_DATASET RECORDS_
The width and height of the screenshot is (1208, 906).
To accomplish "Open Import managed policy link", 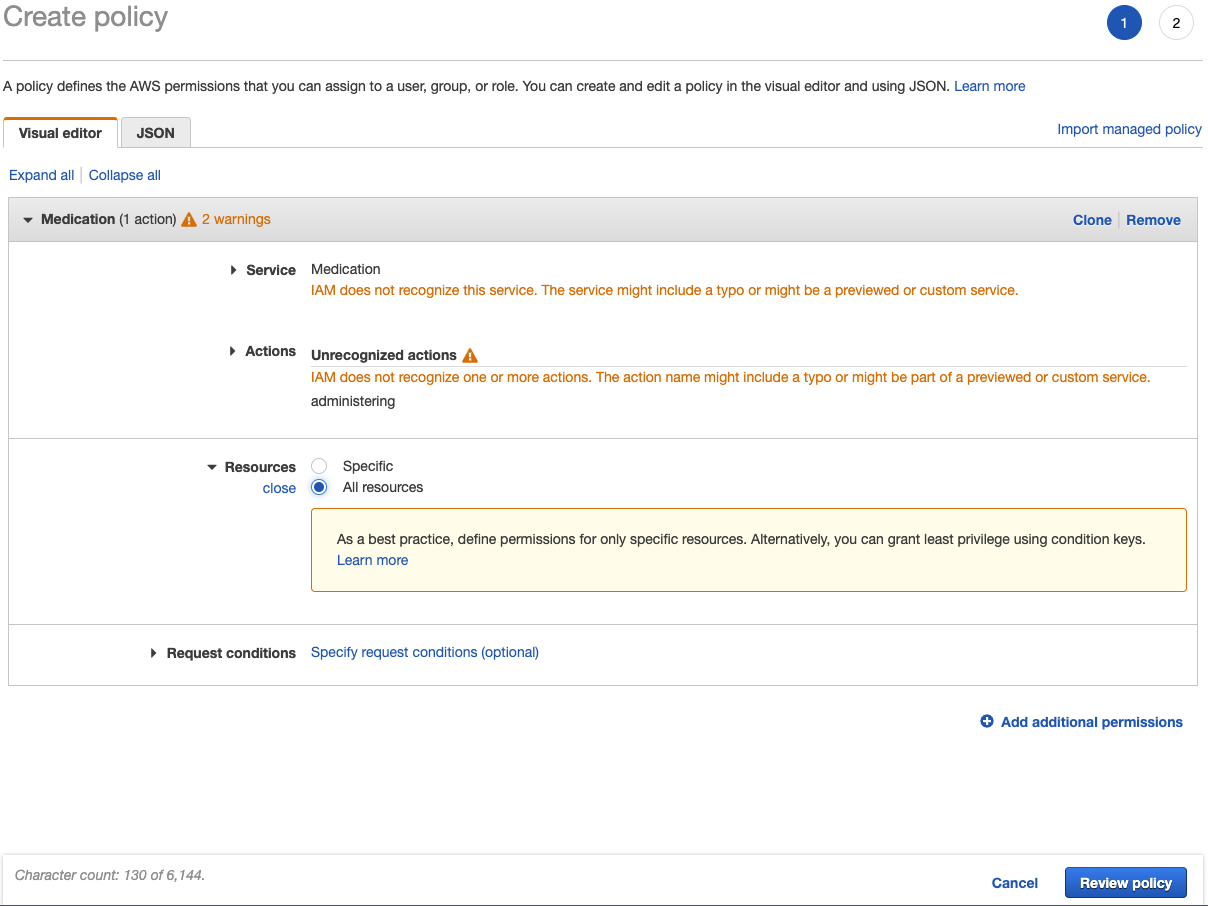I will tap(1129, 129).
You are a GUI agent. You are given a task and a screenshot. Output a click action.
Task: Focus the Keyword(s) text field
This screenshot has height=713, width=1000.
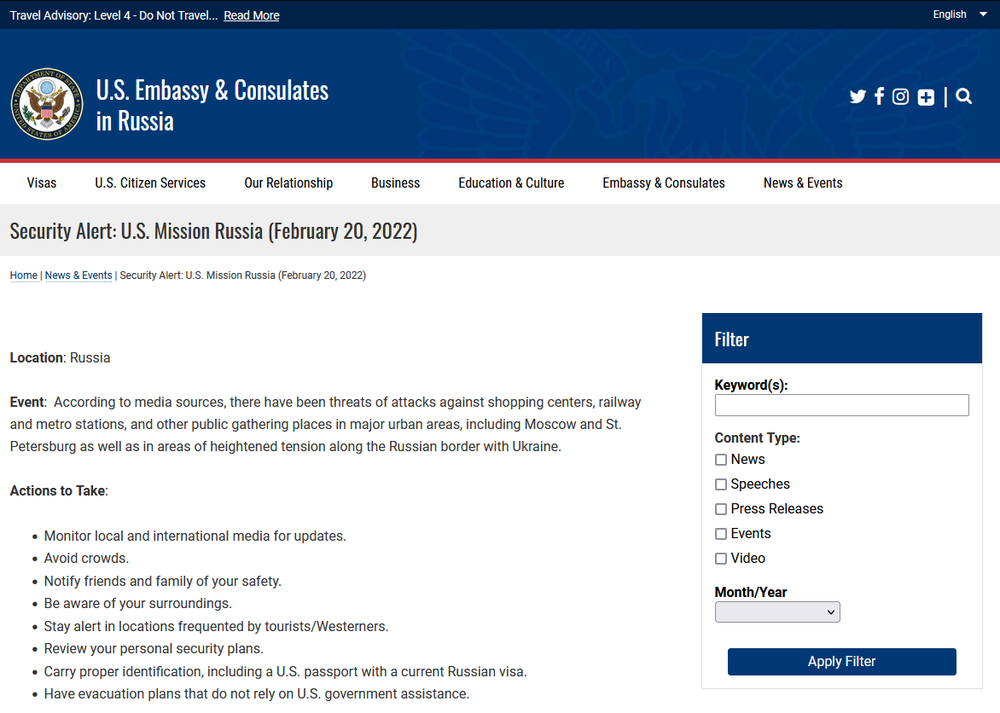coord(841,405)
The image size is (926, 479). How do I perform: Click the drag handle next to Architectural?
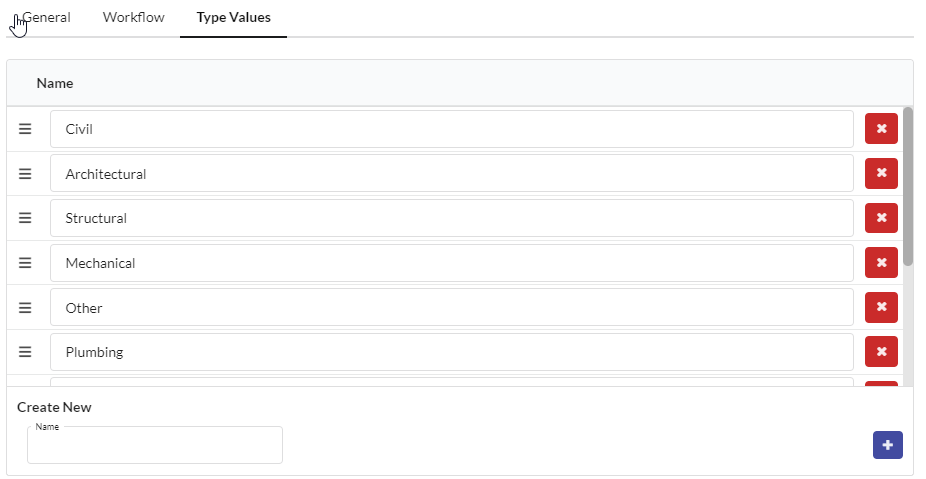tap(25, 174)
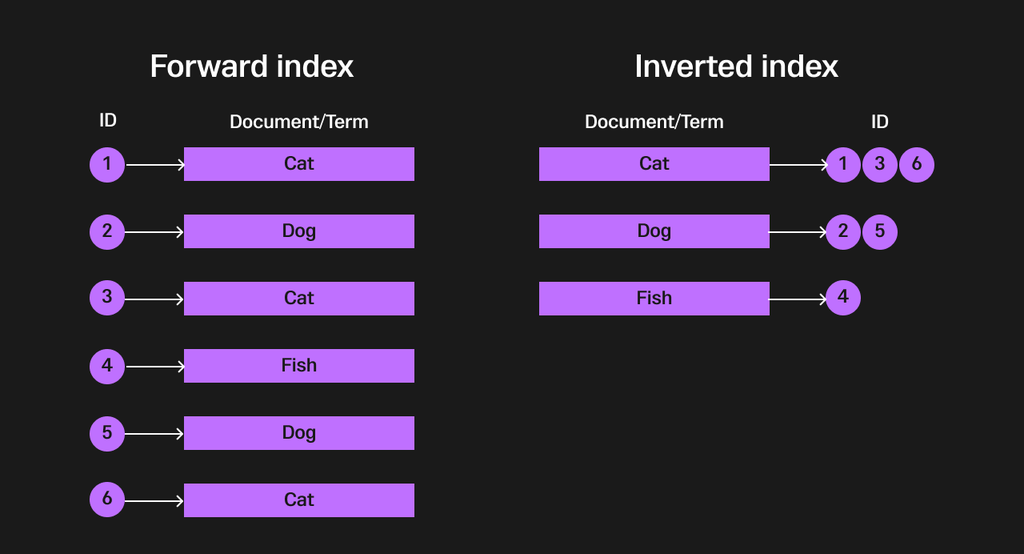Select the Fish bar in Forward index
1024x554 pixels.
click(299, 366)
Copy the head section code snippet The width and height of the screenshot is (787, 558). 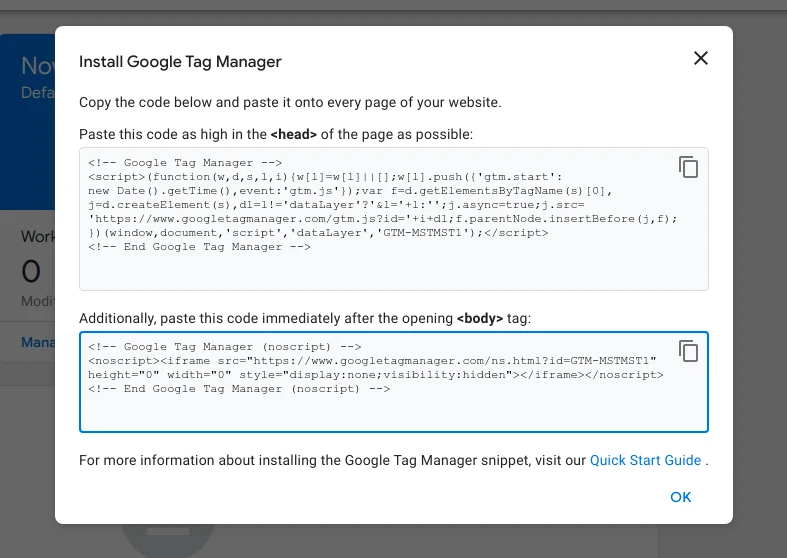[x=688, y=167]
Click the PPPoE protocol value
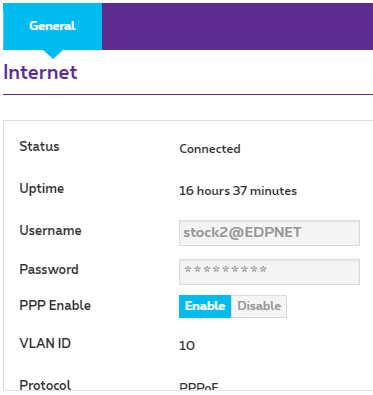This screenshot has height=395, width=373. tap(199, 387)
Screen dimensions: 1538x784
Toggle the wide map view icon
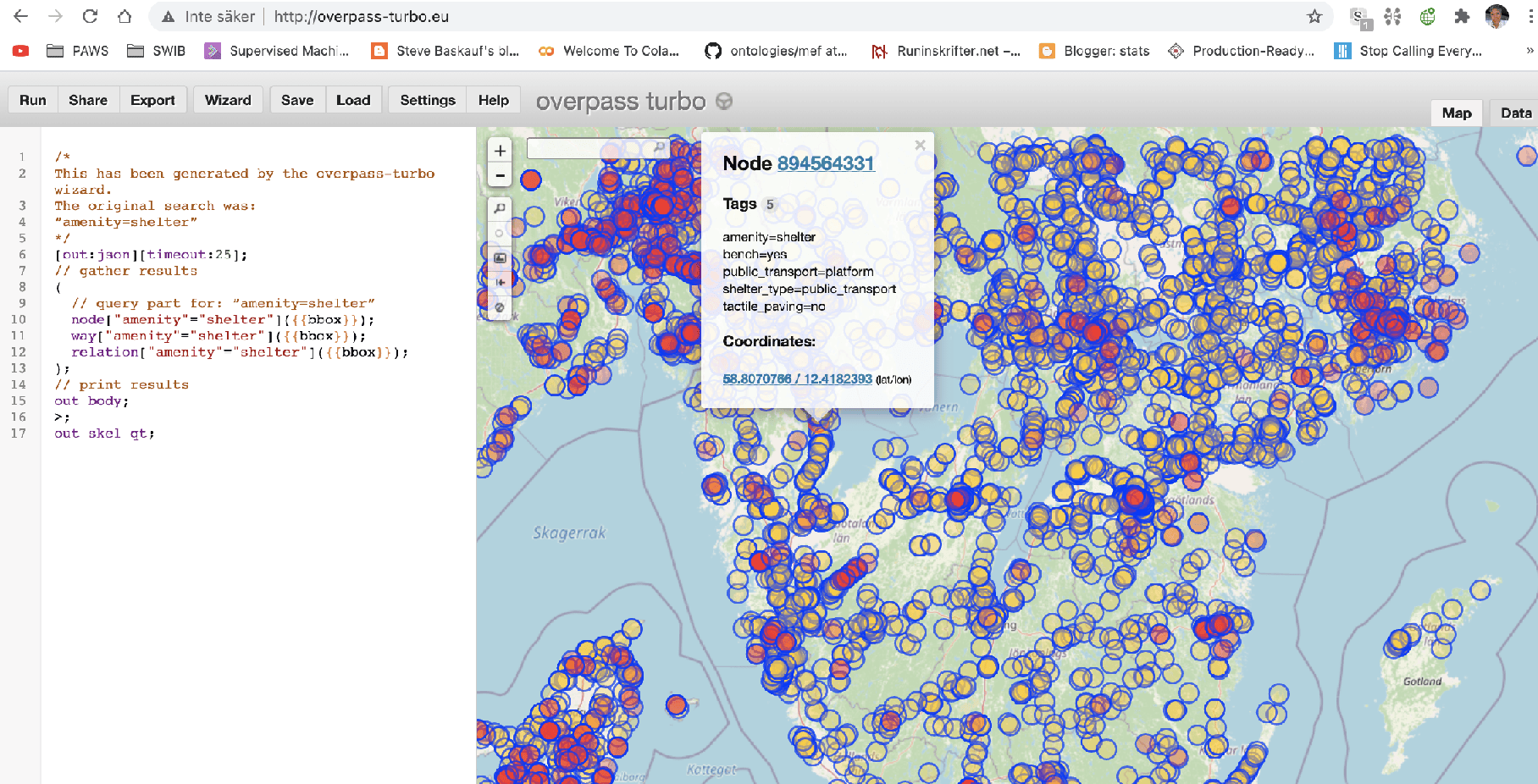pos(500,282)
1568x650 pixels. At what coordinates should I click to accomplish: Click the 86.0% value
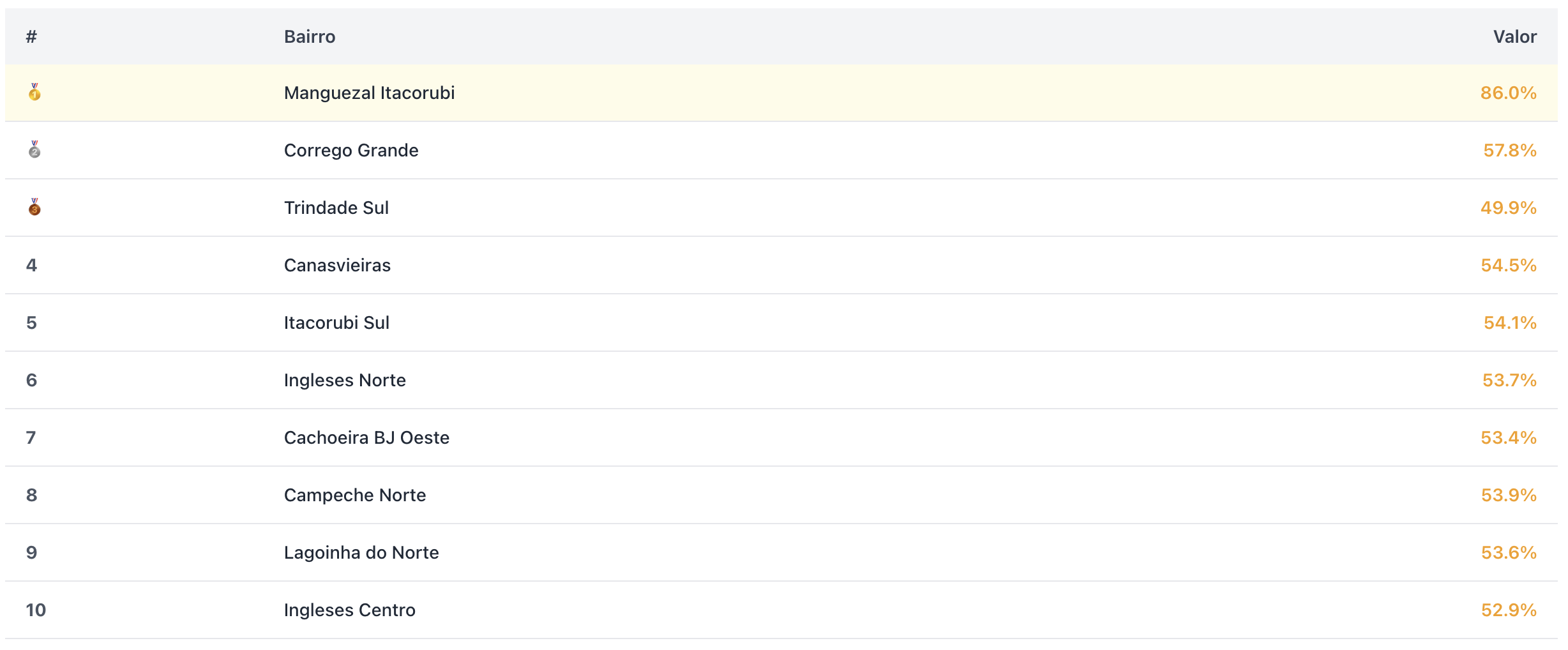pyautogui.click(x=1508, y=93)
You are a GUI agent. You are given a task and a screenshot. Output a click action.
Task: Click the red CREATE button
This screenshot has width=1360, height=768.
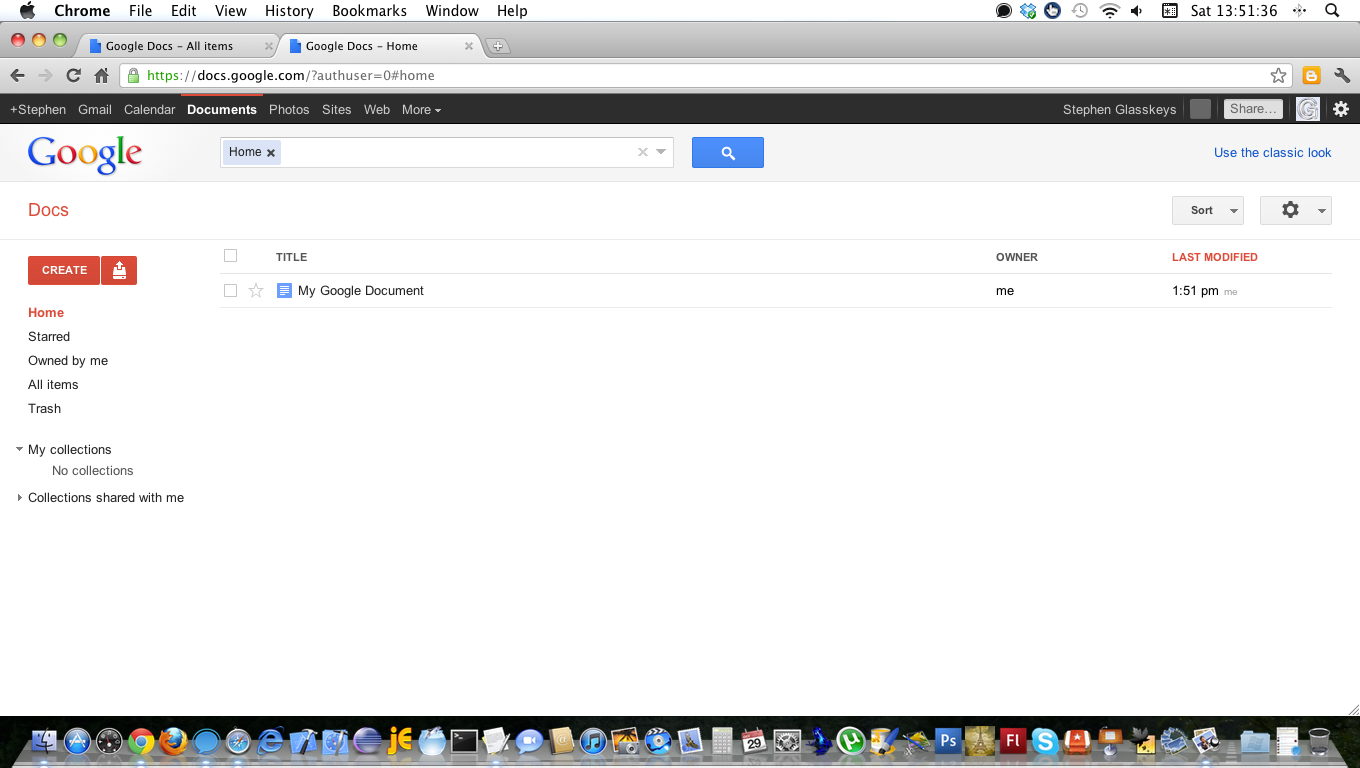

_AIM OF THE EXERCISE_
Write out, exactly as they appear, the lines from the one containing "Toggle the wide map view icon" through the end of the material above, excluding pictures.

_SOLUTION FOR THIS EXERCISE_
Toggle the wide map view icon
pos(500,282)
1568x650 pixels. At what coordinates should I click to accomplish: Click the 86.0% value
pyautogui.click(x=1508, y=93)
You are a GUI agent. You are given a task and a screenshot. Output a click action.
Task: Click the red CREATE button
This screenshot has width=1360, height=768.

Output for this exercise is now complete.